Transurethral resection of the ejaculatory ducts

Ejaculatory duct obstruction may result from seminal vesicle calculi, Müllerian duct or Woffian duct cysts, postsurgical or postinflammatory scar tissue, calcification near the verumontanum, or congenital atresia of the ducts [155].
Ejaculatory duct obstruction classically is suspected in azoospermic men with at least one palpable vas deferens, a low semen volume, an acidic seminal pH, and negative or low semen fructose levels. In contrast, partial obstruction may present with oligoasthenoteratozoospermia and normal seminal fructose levels.
The essential step in the evaluation of ejaculatory duct obstruction is transrectal ultrasound which may demonstrate a midline cystic lesion or dilated ejaculatory ducts and seminal vesicles. The presence of motile sperm within the aspirate of the seminal vesicle indicates that an obstruction is present [156]. Seminal vesicle chromotubation guided by transrectal ultrasound combined with cystoscopy is the most accurate way to diagnose complete or incomplete ejaculatory duct obstruction [157].
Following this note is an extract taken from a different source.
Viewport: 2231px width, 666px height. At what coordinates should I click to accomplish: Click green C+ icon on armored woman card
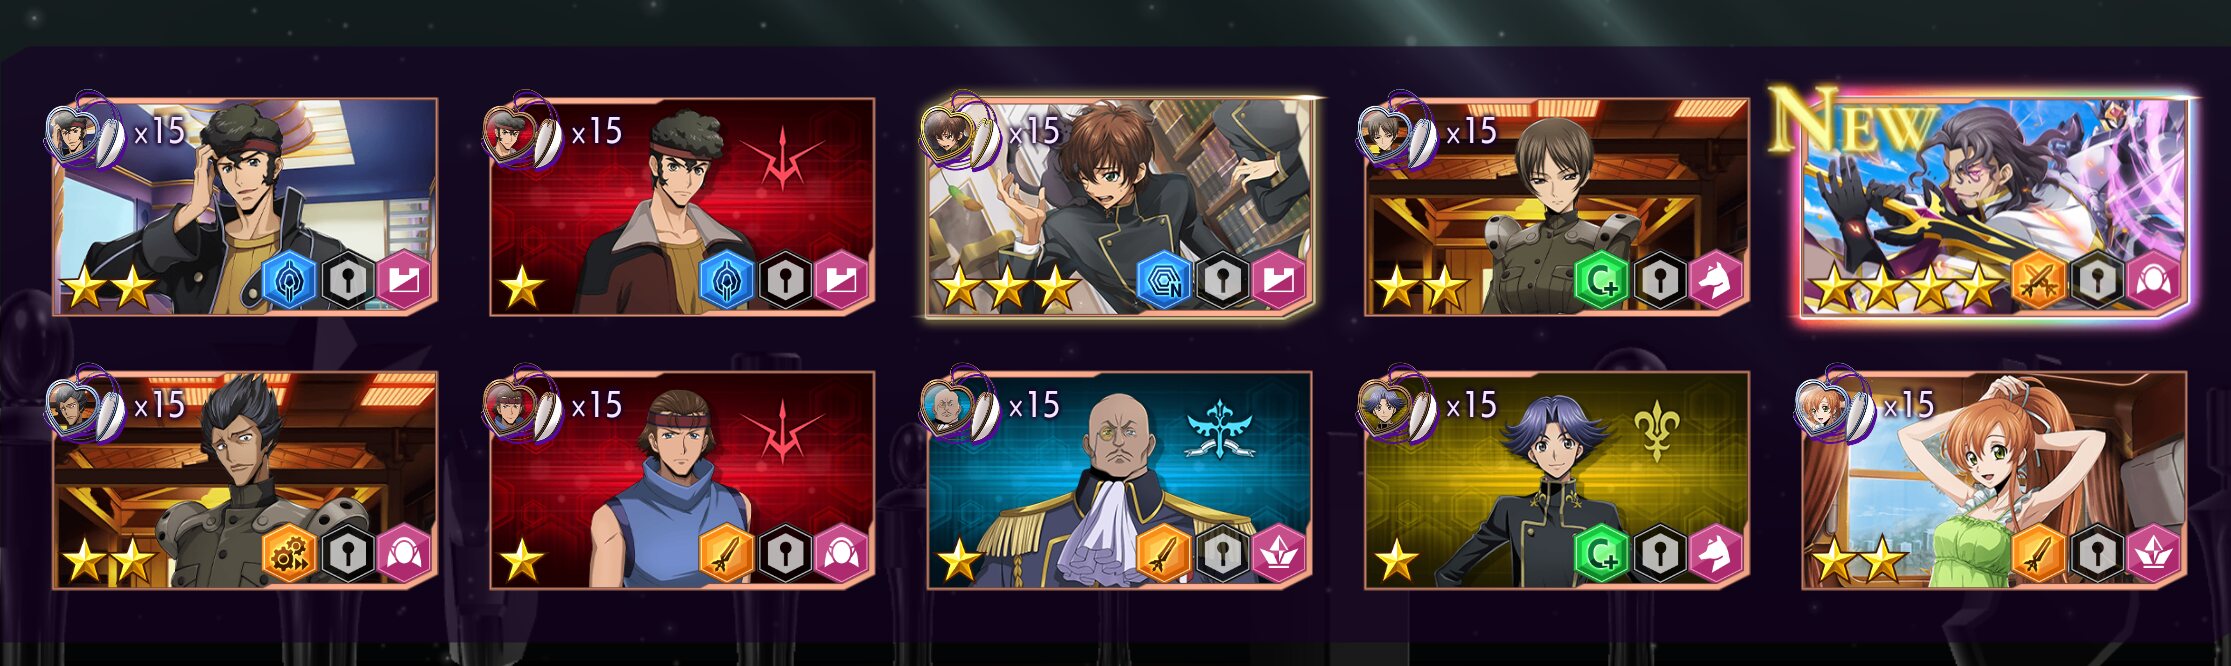pos(1602,280)
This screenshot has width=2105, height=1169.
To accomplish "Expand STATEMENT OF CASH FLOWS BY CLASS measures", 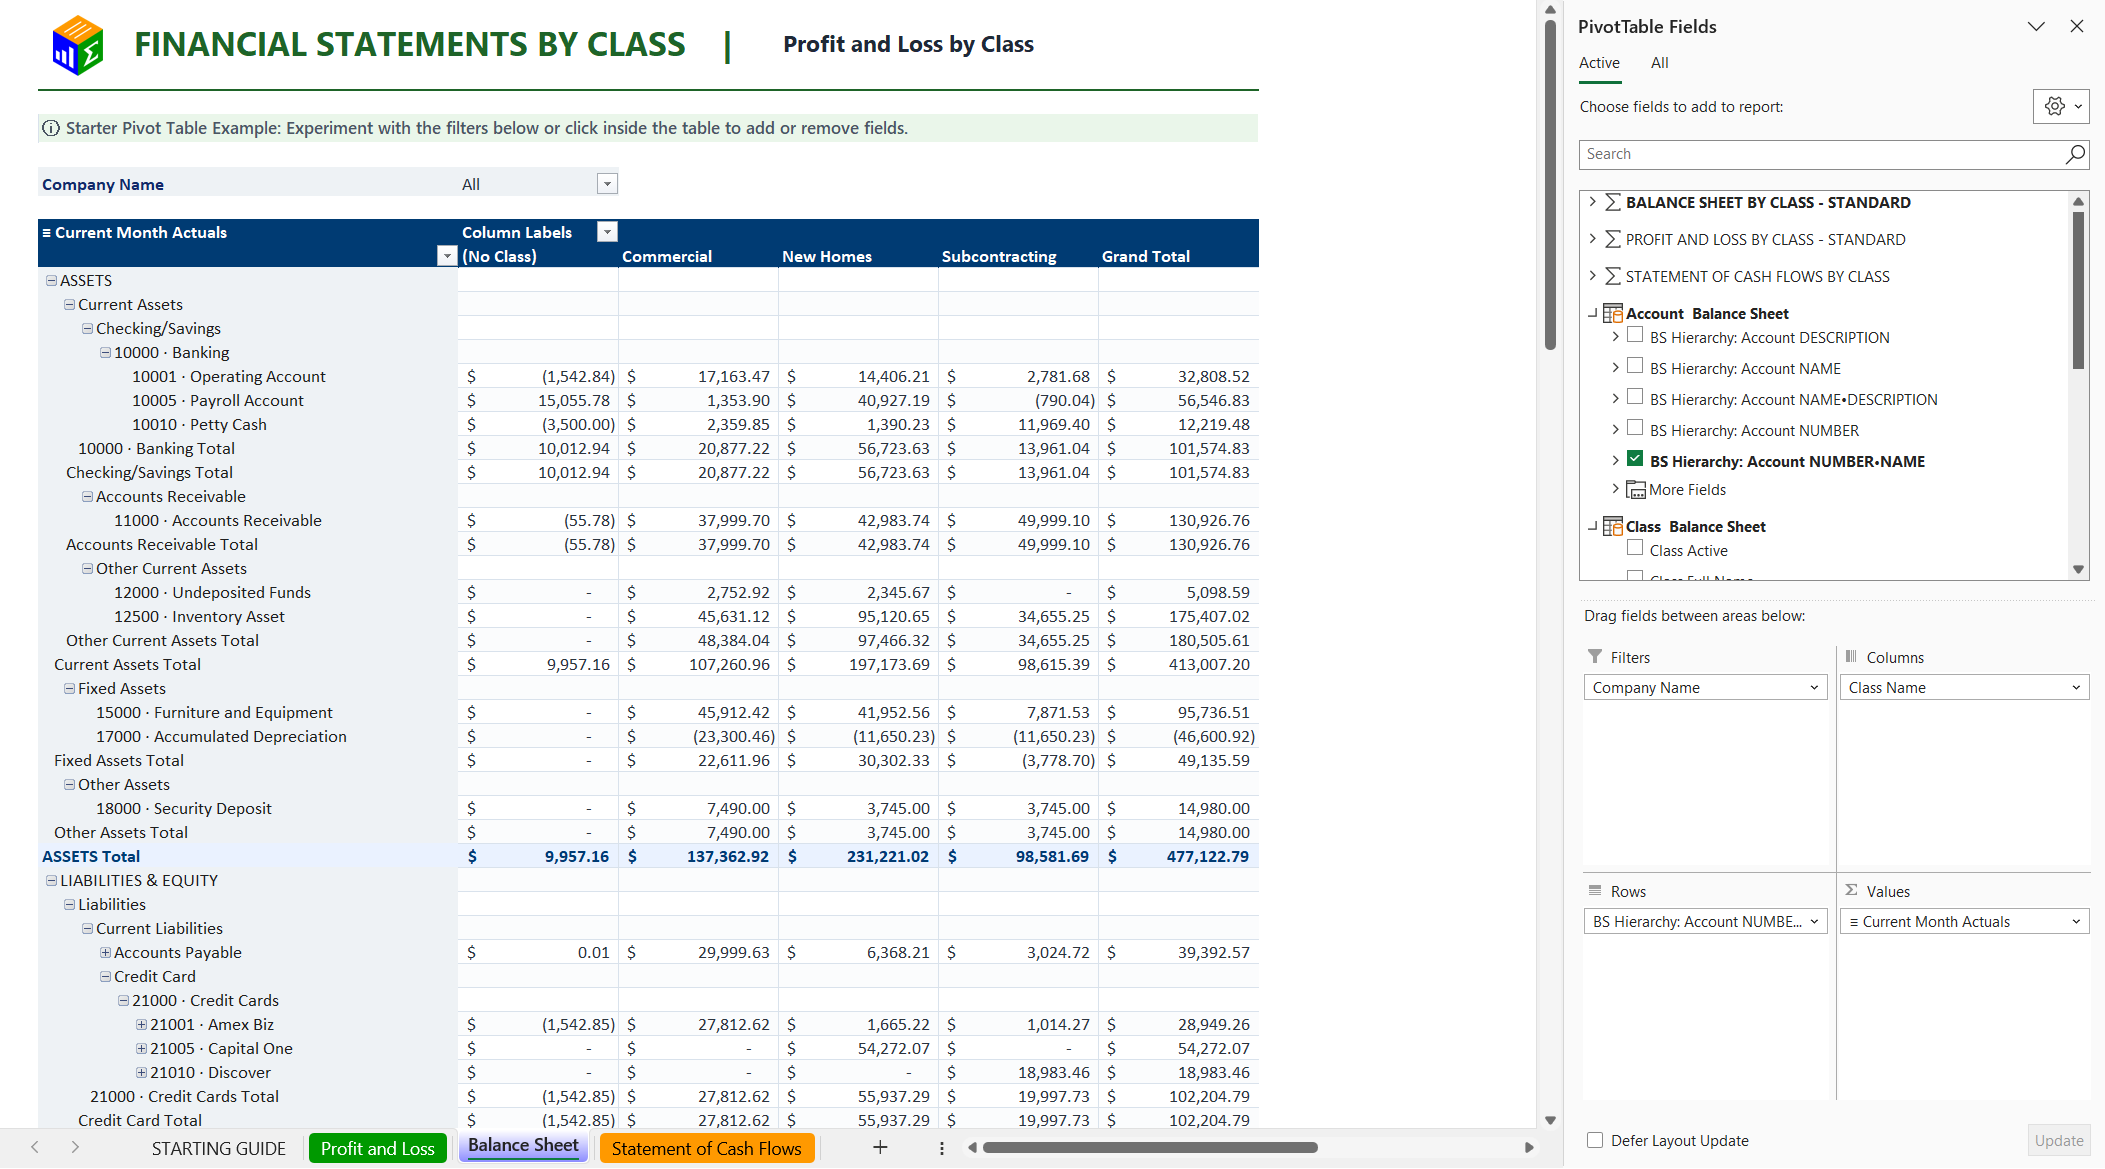I will click(x=1593, y=276).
Indications for transurethral resection include coital discomfort, recurrent hematospermia and infertility. Following resection, sperm may return to the ejaculate in 50 to 75% of cases, and pregnancy results in 25% of couples [158]. Reflux of urine into the ejaculatory ducts and seminal vesicles may impair sperm quality and lead to chronic epididymitis [159].
Take-home message
Currently, approximately 15% of all couples will seek infertility services due to the later age of first pregnancy attempt. In at least half of these cases, a male factor is involved. Management of male infertility is a difficult task, due to the fact that the pathologic process is in the majority of cases is poorly understood.
Although assisted reproduction techniques can help overcome severe male factor infertility, the use of this technology in all infertile couples would certainly represent overtreatment. As a result, identifying reversible causes of infertility and treating the male factor may allow couples to regain fertility and conceive through natural intercourse. A watchful diagnostic workup is essential prior to beginning any andrological treatment so that adequate treatment options can be elected for each patient.
In the absence of a correctable etiology, patients can be managed with either empirical medical therapy or assisted reproduction techniques. However, physicians and patients must be aware of the success rates and collateral effects of pharmacological empirical therapies.